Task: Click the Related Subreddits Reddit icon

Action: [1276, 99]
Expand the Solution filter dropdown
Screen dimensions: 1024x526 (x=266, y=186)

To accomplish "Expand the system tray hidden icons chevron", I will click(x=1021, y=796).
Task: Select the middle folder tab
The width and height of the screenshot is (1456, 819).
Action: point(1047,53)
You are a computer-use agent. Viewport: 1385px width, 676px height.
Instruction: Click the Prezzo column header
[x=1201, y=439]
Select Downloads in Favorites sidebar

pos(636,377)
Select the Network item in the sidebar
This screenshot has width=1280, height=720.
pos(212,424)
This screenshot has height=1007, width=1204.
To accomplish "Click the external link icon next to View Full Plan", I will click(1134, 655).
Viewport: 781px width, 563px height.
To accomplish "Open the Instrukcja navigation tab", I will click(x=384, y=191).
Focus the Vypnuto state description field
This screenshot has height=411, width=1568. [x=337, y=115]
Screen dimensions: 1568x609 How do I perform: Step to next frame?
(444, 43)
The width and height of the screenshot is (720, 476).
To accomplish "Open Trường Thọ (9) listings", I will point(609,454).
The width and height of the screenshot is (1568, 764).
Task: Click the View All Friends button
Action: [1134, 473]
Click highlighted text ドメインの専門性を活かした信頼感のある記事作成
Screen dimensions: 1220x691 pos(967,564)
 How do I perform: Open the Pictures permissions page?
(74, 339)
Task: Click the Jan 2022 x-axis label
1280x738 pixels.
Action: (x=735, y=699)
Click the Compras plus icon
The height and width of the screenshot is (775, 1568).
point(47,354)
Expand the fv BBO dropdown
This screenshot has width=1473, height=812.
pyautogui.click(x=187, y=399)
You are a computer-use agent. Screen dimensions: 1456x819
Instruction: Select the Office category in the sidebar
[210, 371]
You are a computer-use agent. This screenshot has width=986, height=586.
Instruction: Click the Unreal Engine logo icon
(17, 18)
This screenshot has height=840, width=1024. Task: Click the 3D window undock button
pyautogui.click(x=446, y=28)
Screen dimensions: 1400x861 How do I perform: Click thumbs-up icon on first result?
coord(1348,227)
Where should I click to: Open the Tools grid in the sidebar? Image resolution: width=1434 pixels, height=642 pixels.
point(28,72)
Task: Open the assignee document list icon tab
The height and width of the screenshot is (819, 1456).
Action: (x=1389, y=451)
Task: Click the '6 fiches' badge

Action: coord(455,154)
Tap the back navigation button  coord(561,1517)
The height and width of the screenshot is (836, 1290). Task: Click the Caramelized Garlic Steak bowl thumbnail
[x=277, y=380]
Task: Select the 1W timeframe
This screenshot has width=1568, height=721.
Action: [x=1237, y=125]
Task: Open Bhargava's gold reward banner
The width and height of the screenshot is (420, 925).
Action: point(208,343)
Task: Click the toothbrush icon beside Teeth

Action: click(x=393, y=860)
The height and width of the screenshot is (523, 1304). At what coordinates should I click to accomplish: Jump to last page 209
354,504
-=-=-
Write out all of the records again, switching each "Instruction" to "Directive" and leaving everything else unchanged.

Answer for this exercise ▸
Task: Click the Related Subreddits Reddit icon

Action: [1276, 99]
Expand the Solution filter dropdown
Screen dimensions: 1024x526 (x=266, y=186)

To accomplish "Expand the system tray hidden icons chevron", I will click(x=1021, y=796).
Task: Select the middle folder tab
The width and height of the screenshot is (1456, 819).
Action: point(1047,53)
You are a computer-use agent. Viewport: 1385px width, 676px height.
Directive: Click the Prezzo column header
[x=1201, y=439]
Select Downloads in Favorites sidebar

pos(636,377)
Select the Network item in the sidebar
This screenshot has width=1280, height=720.
pos(212,424)
This screenshot has height=1007, width=1204.
To accomplish "Click the external link icon next to View Full Plan", I will click(1134, 655).
Viewport: 781px width, 563px height.
To accomplish "Open the Instrukcja navigation tab", I will click(x=384, y=191).
Focus the Vypnuto state description field
This screenshot has height=411, width=1568. [x=337, y=115]
Screen dimensions: 1568x609 How do I perform: Step to next frame?
(444, 43)
The width and height of the screenshot is (720, 476).
To accomplish "Open Trường Thọ (9) listings", I will point(609,454).
The width and height of the screenshot is (1568, 764).
Task: Click the View All Friends button
Action: [1134, 473]
Click highlighted text ドメインの専門性を活かした信頼感のある記事作成
Screen dimensions: 1220x691 pos(967,564)
 How do I perform: Open the Pictures permissions page?
(74, 339)
Task: Click the Jan 2022 x-axis label
1280x738 pixels.
Action: (x=735, y=699)
Click the Compras plus icon
The height and width of the screenshot is (775, 1568).
point(47,354)
Expand the fv BBO dropdown
This screenshot has width=1473, height=812.
pyautogui.click(x=187, y=399)
You are a computer-use agent. Screen dimensions: 1456x819
Directive: Select the Office category in the sidebar
[210, 371]
You are a computer-use agent. This screenshot has width=986, height=586.
Directive: Click the Unreal Engine logo icon
(17, 18)
This screenshot has height=840, width=1024. Task: Click the 3D window undock button
pyautogui.click(x=446, y=28)
Screen dimensions: 1400x861 How do I perform: Click thumbs-up icon on first result?
coord(1348,227)
Where should I click to: Open the Tools grid in the sidebar? Image resolution: width=1434 pixels, height=642 pixels.
point(28,72)
Task: Open the assignee document list icon tab
The height and width of the screenshot is (819, 1456).
Action: (x=1389, y=451)
Task: Click the '6 fiches' badge

Action: coord(455,154)
Tap the back navigation button  coord(561,1517)
The height and width of the screenshot is (836, 1290). Task: Click the Caramelized Garlic Steak bowl thumbnail
[x=277, y=380]
Task: Select the 1W timeframe
This screenshot has width=1568, height=721.
Action: [x=1237, y=125]
Task: Open Bhargava's gold reward banner
The width and height of the screenshot is (420, 925).
Action: point(208,343)
Task: Click the toothbrush icon beside Teeth

Action: click(x=393, y=860)
The height and width of the screenshot is (523, 1304). At what coordinates should I click to accomplish: Jump to last page 209
354,504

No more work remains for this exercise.